> [Required work]
**a.** Change "user thread" to "user process" in the stretch of the blk-throttle patch from "For example, if" through "changed, 73 insertions(+)", and write out that stretch.
**b.** Go on with the blk-throttle patch, starting right after its last line.

> [Document passage]
____________________
Throttled bios can't be issued after del_gendisk() is done, thus
it's better to cancel them immediately rather than waiting for
throttle is done.

For example, if user thread is throttled with low bps while it's
issuing large io, and the device is deleted. The user thread will
wait for a long time for io to return.

Noted this patch is mainly from revertion of commit 32e3374304c7
("blk-throttle: remove tg_drain_bios") and commit b77412372b68
("blk-throttle: remove blk_throtl_drain").

Signed-off-by: Yu Kuai <yukuai3@huawei.com>
---
 block/blk-throttle.c | 69 ++++++++++++++++++++++++++++++++++++++++++++
 block/blk-throttle.h |  2 ++
 block/genhd.c        |  2 ++
 3 files changed, 73 insertions(+)

diff --git a/block/blk-throttle.c b/block/blk-throttle.c
index fdd57878e862..e60f690e01ad 100644
--- a/block/blk-throttle.c
+++ b/block/blk-throttle.c
@@ -2256,6 +2256,75 @@ void blk_throtl_bio_endio(struct bio *bio)
 }
 #endif
 
+/*
+ * Dispatch all bios from all children tg's queued on @parent_sq.  On
+ * return, @parent_sq is guaranteed to not have any active children tg's
+ * and all bios from previously active tg's are on @parent_sq->bio_lists[].
+ */
+static void tg_drain_bios(struct throtl_service_queue *parent_sq)
+{
+	struct throtl_grp *tg;
+
+	while ((tg = throtl_rb_first(parent_sq))) {
+		struct throtl_service_queue *sq = &tg->service_queue;
+		struct bio *bio;
+
+		throtl_dequeue_tg(tg);
+
+		while ((bio = throtl_peek_queued(&sq->queued[READ])))
+			tg_dispatch_one_bio(tg, bio_data_dir(bio));
+		while ((bio = throtl_peek_queued(&sq->queued[WRITE])))
+			tg_dispatch_one_bio(tg, bio_data_dir(bio));
+	}
+}
+
+/**
+ * blk_throtl_cancel_bios - cancel throttled bios
+ * @q: request_queue to cancel throttled bios for
+ *
+ * This function is called to error all currently throttled bios on @q.
+ */
+void blk_throtl_cancel_bios(struct request_queue *q)
+{
+	struct throtl_data *td = q->td;
+	struct bio_list bio_list_on_stack;
+	struct blkcg_gq *blkg;
+	struct cgroup_subsys_state *pos_css;
+	struct bio *bio;
+	int rw;
+
+	bio_list_init(&bio_list_on_stack);
+
+	/*
+	 * hold queue_lock to prevent concurrent with dispatching
+	 * throttled bios by timer.
+	 */
+	spin_lock_irq(&q->queue_lock);
+
+	/*
+	 * Drain each tg while doing post-order walk on the blkg tree, so
+	 * that all bios are propagated to td->service_queue.  It'd be
+	 * better to walk service_queue tree directly but blkg walk is
+	 * easier.
+	 */
+	blkg_for_each_descendant_post(blkg, pos_css, td->queue->root_blkg)
____________________
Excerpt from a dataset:
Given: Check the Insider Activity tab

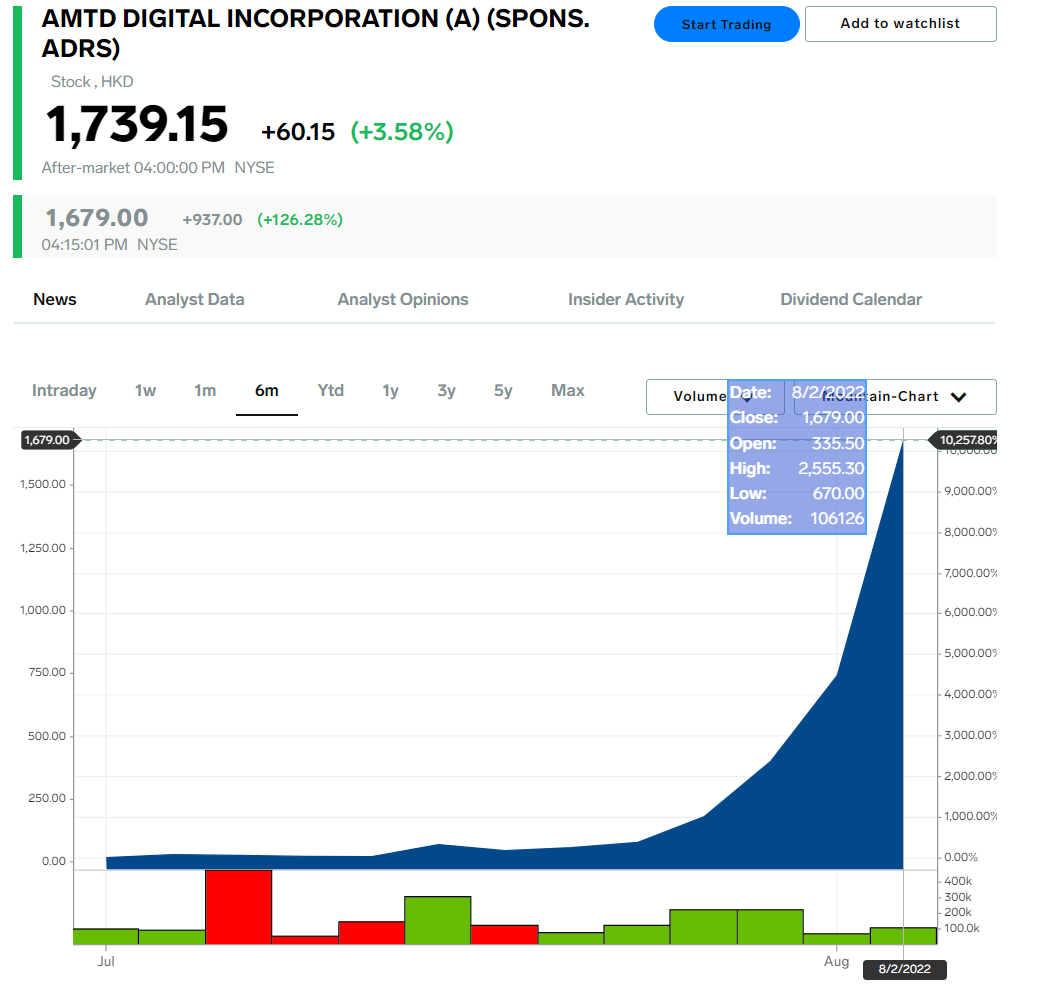Looking at the screenshot, I should [x=626, y=299].
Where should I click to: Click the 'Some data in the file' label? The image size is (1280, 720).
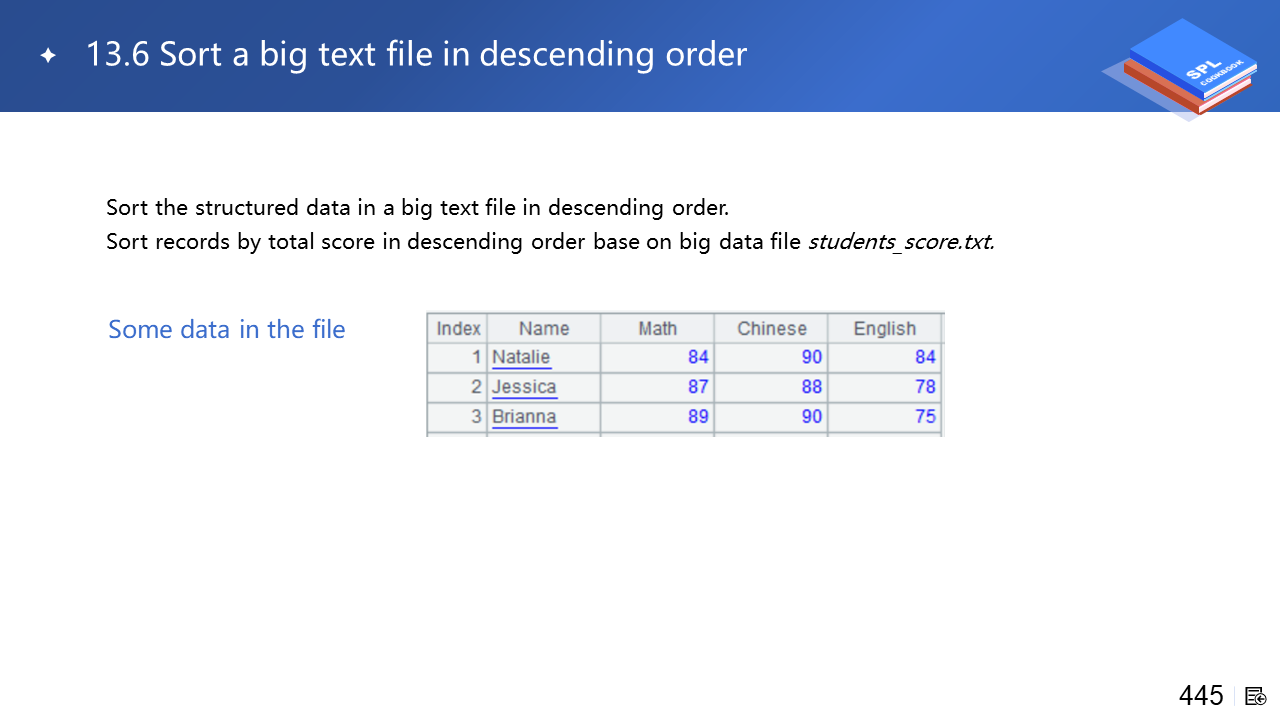227,330
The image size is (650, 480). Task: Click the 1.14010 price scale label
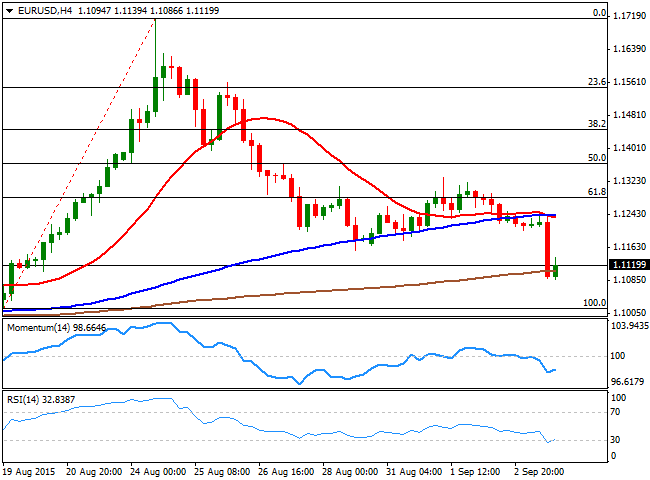[x=627, y=148]
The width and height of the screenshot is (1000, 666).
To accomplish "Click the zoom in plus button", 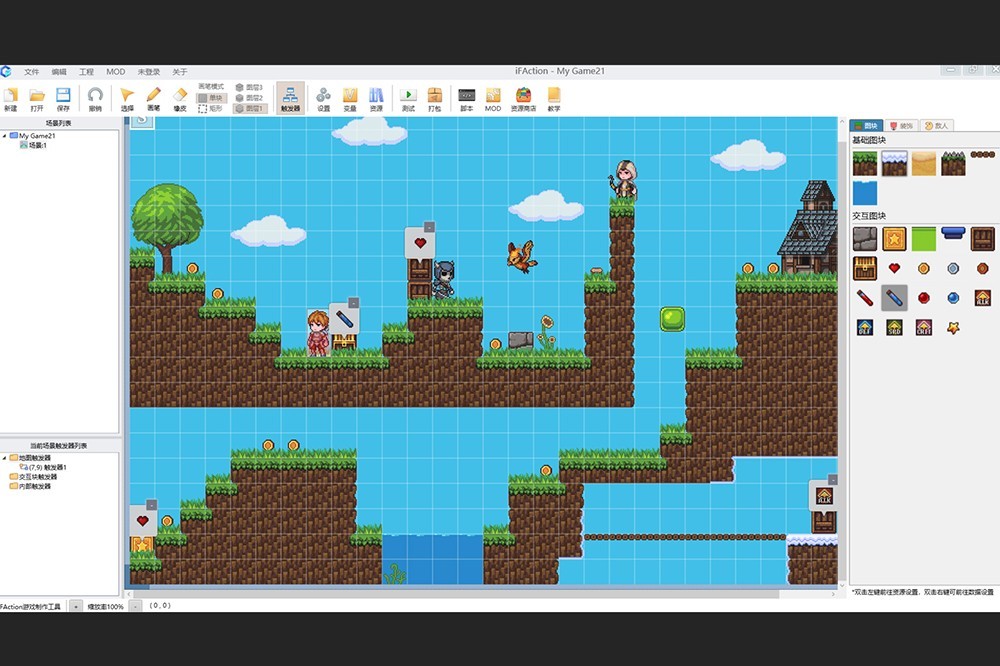I will click(x=76, y=607).
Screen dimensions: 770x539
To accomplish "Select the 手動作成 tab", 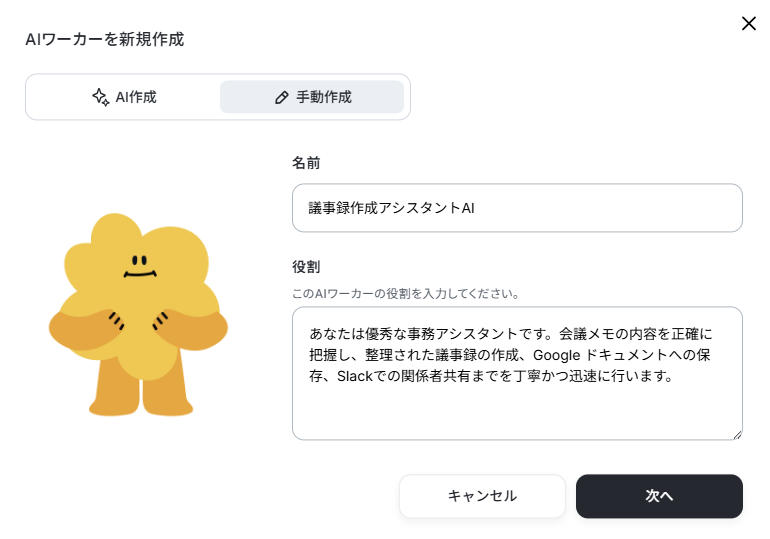I will click(x=312, y=97).
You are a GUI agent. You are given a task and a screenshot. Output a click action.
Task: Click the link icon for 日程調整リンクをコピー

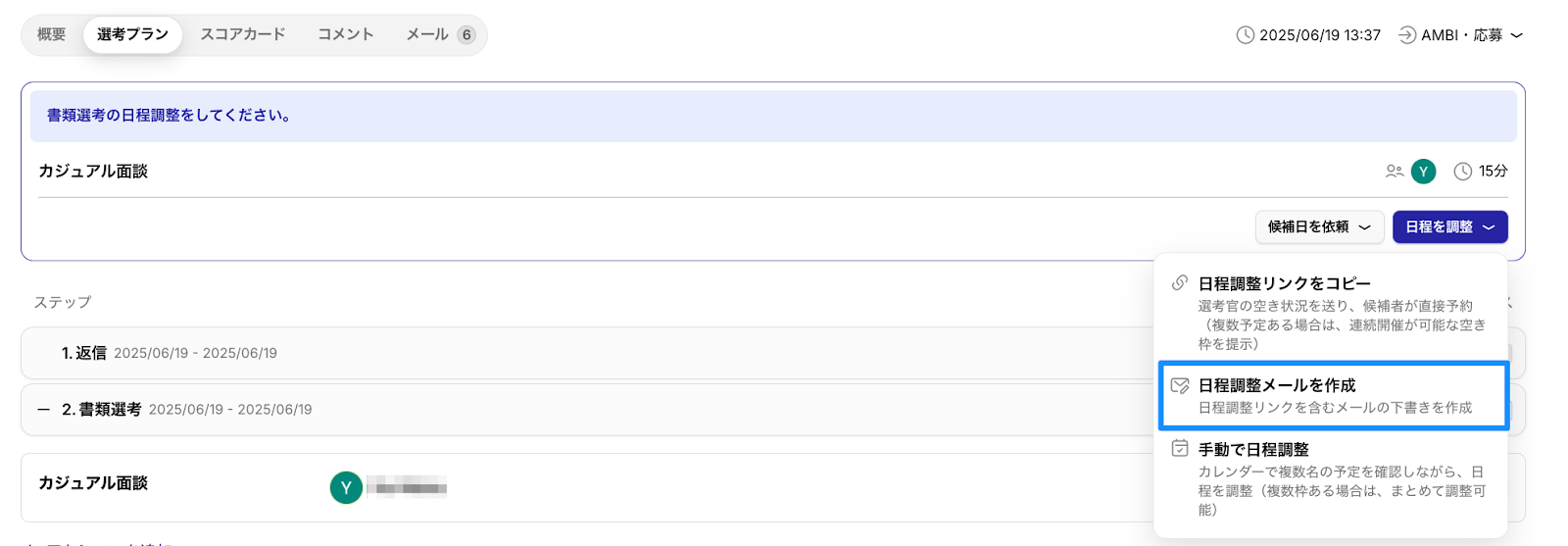pyautogui.click(x=1180, y=283)
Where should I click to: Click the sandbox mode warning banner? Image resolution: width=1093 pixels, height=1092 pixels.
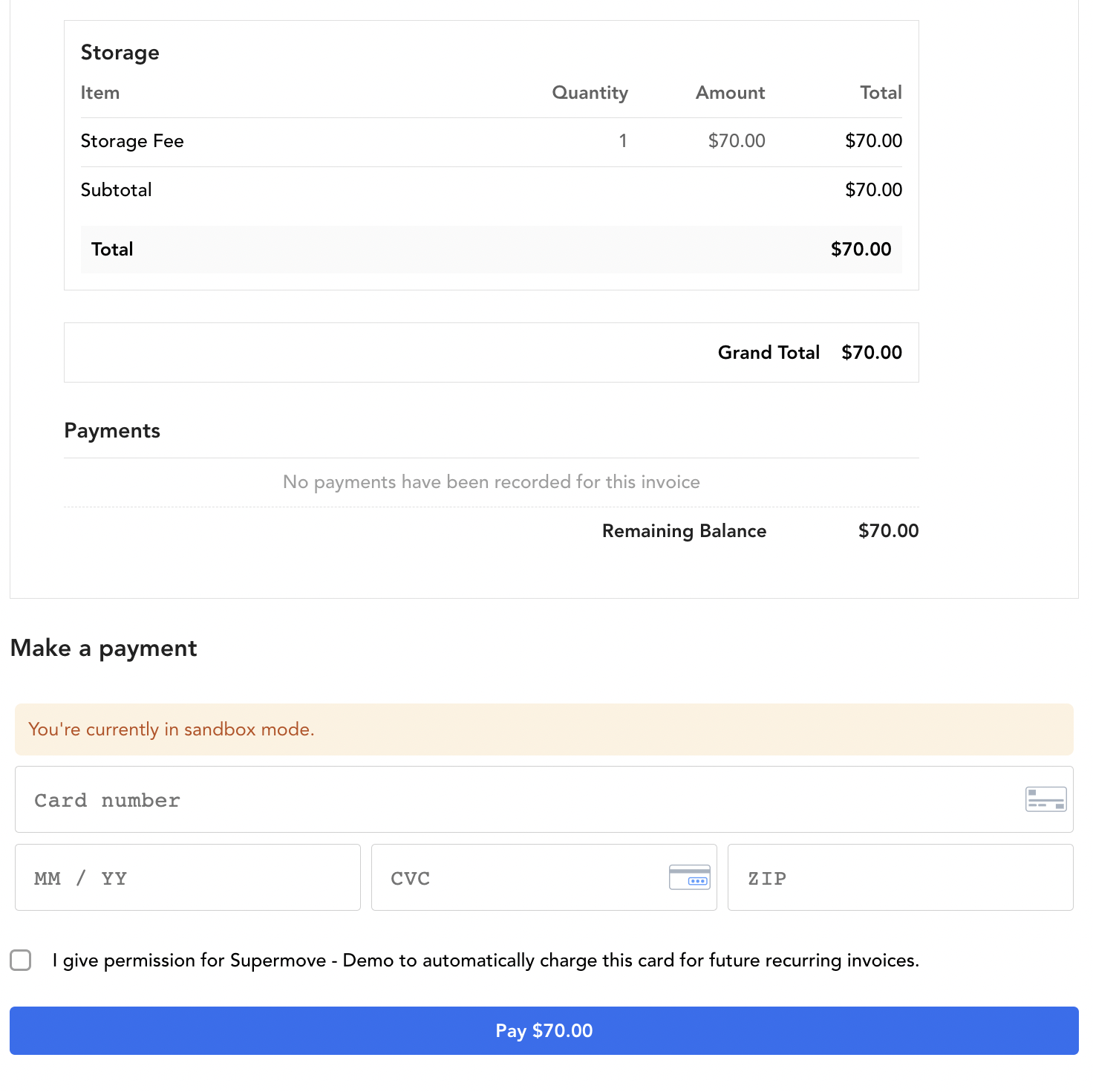[x=544, y=729]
____________________
> [Answers below]
**a.**
For example, if user process is throttled with low bps while it's
issuing large io, and the device is deleted. The user process will
wait for a long time for io to return.

Noted this patch is mainly from revertion of commit 32e3374304c7
("blk-throttle: remove tg_drain_bios") and commit b77412372b68
("blk-throttle: remove blk_throtl_drain").

Signed-off-by: Yu Kuai <yukuai3@huawei.com>
---
 block/blk-throttle.c | 69 ++++++++++++++++++++++++++++++++++++++++++++
 block/blk-throttle.h |  2 ++
 block/genhd.c        |  2 ++
 3 files changed, 73 insertions(+)

**b.**
+		tg_drain_bios(&blkg_to_tg(blkg)->service_queue);
+
+	/* finally, transfer bios from top-level tg's into the td */
+	tg_drain_bios(&td->service_queue);
+
+	/* all bios now should be in td->service_queue, cancel them */
+	for (rw = READ; rw <= WRITE; rw++)
+		while ((bio = throtl_pop_queued(&td->service_queue.queued[rw],
+						NULL)))
+			bio_list_add(&bio_list_on_stack, bio);
+
+	spin_unlock_irq(&q->queue_lock);
+	if (!bio_list_empty(&bio_list_on_stack))
+		while ((bio = bio_list_pop(&bio_list_on_stack)))
+			bio_io_error(bio);
+}
+
 int blk_throtl_init(struct request_queue *q)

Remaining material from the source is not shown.